Awareness of self-care during the COVID-19 pandemic
I might have COVID-19. I might not. I maybe did. I maybe did not. I was “screened” a few weeks ago by a doctor in Michigan, my current place of residence. Just after traveling to California for a few weeks just as the pandemic awareness became pronounced in the US and states began to shut down. In trying to get back home, I knew there were many places I could have been exposed to, so when I began feeling symptoms, I wanted to get checked. I felt quite ill: coughing frequently and very weak and exhausted, but did not have much fever and did not feel my life was in danger. This isn’t to say it was not a difficult and trying period; I was going through this sickness while also trying to somehow turn in a doctoral dissertation. It made the experience all the more draining. Yet, more than anything, I did not want to risk spreading the virus.

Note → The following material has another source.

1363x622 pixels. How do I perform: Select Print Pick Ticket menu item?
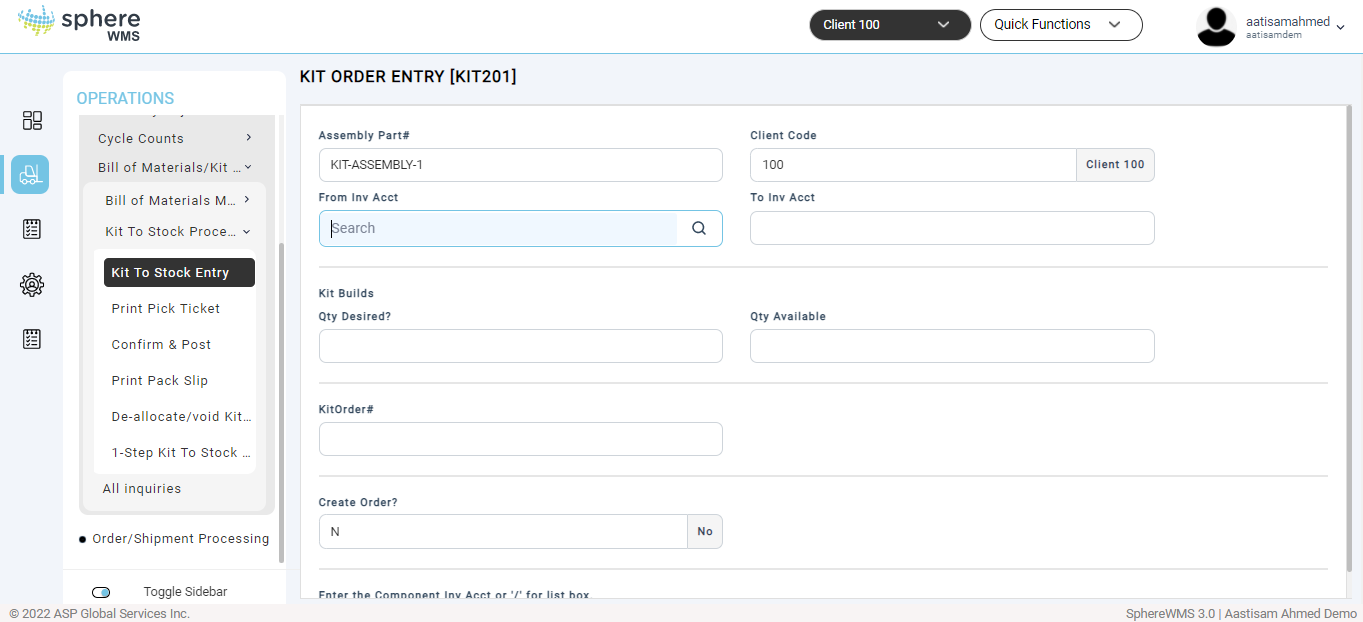pos(166,308)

However, despite assertions from the government that testing would be widely available, the screening involved about 20 minutes of questions before the doctor told me there were not enough tests available. She said I “probably” had it, but they only had resources to test those in most critical condition. After going through the process first hand, my first thought was “Wow, if that’s how it works, the real numbers of COVID-19 are far larger than the statistics I’ve been looking at.” I was simply told to quarantine myself until all symptoms are gone for at least 72 hours. At this point, I have been mostly better for a little over a week, yet I still cough a little in the morning or evening every so often. So quarantine continues. I might have it. I might not. Maybe I did. Maybe I did not.

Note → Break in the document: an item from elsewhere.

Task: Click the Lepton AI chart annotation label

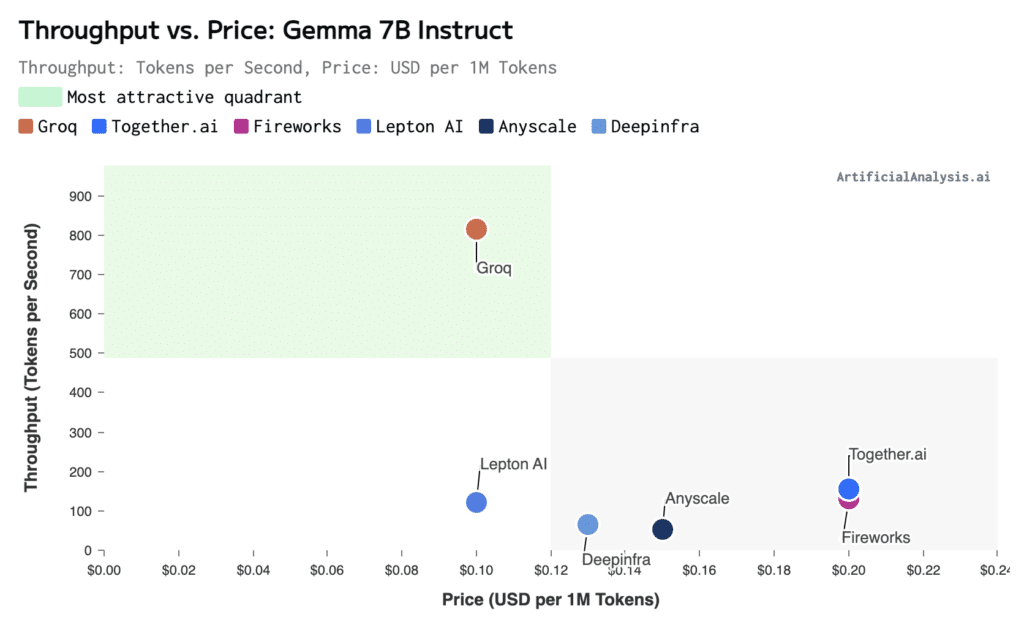Action: point(513,464)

Yet, testing is not at all widely available where I am in West Michigan. So I must simply stay away form others just in case.
Although I would have liked to be reaching out more at times over the past month, for me, even after turning my dissertation in early April, it’s been a period of needed rest, recovery, and inner work. I think we need to continually balance outer compassion with inner care and cultivation; also critical is a consistent self-awareness to see when and how to set such a balance. This is in no way to say I have perfected this. Actually, I’ve burnt myself out numerous times in failing when to see that I should step back.
But these are a few things that at least help me personally when taking those steps back to rest and recover.
- First, I set aside that time you need. If I don’t do this, I might keep myself busy and never truly recover
- Return to my breath, just focus on deep breathing and slowing everything down inside for a while, with as many sessions of this as possible. This helps me, but what’s most important is to know yourself – or get to know yourself. What works for you personally? How do you slow things down in life? Sometimes this might change day to day or minute to minute. Observe your own reactions from moment to moment to see what is helping you personally. Maybe breathe more deep; maybe breath more shallow. Try changing the pace of the breath – how does your body respond? What about trying different types of music? Or stepping outside into fresh air? Experiment with yourself, and with your own mind. The more you pay attention to these things from moment to moment and day to day, the better you can become your own doctor of deep relaxation.
- I then commit to longer periods and/or more periods of chanting and meditation. If you have a base spiritual practice that you are comfortable with something that sets you right, make sure you return to that. Re-commit to it or commit to it in a new way. If done in combination with the mindset from #2, you might also have the opportunity to discover new ways to engage with that practice as well.
- Once returning to a baseline of wellness or something deeper, I also think it’s important to reflect and evaluate my present and past. It’s hard to do an honest and fully aware reflection when you’re exhausted. But I think it’s important once beginning to recover. What did I do to get myself in this state? Is there any ways to better prevent it in the future? Also, what are the anxieties I might still have – the larger ones and/or the more subtle ones? What is the real cause of that? – the cause behind the cause behind the cause? Is there a way I can transcend that as I move on?
These are some of my own processes during times like this in my life. What works for you?